Supplied data:
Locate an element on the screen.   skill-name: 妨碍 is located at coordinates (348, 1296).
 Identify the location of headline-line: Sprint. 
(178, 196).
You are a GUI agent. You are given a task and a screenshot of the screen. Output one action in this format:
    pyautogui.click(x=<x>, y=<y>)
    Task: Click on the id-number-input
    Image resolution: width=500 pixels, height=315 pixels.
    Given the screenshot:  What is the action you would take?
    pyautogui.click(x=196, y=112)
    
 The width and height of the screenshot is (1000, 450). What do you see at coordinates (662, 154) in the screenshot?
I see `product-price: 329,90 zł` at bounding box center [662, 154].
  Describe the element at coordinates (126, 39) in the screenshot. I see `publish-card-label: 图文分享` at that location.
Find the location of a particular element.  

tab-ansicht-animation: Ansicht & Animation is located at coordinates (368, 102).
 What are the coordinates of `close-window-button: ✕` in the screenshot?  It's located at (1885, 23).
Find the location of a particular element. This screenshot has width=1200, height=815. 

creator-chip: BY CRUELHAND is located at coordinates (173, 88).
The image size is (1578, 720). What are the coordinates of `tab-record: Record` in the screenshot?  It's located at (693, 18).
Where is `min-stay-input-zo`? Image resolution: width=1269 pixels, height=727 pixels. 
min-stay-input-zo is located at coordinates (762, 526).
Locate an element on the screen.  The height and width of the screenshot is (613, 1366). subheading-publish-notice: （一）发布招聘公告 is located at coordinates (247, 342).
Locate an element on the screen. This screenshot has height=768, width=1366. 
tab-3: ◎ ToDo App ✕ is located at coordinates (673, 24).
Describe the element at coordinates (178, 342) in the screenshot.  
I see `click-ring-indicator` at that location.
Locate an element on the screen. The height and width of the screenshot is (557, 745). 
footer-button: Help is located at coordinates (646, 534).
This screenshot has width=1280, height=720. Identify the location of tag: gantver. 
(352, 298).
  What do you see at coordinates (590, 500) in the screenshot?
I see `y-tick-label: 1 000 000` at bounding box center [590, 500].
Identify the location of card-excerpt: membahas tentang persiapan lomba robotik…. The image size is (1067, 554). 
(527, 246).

What this task involves:
Count how many lines above contain the word "Describe", and reply with only that number.

Solution to this exercise:
2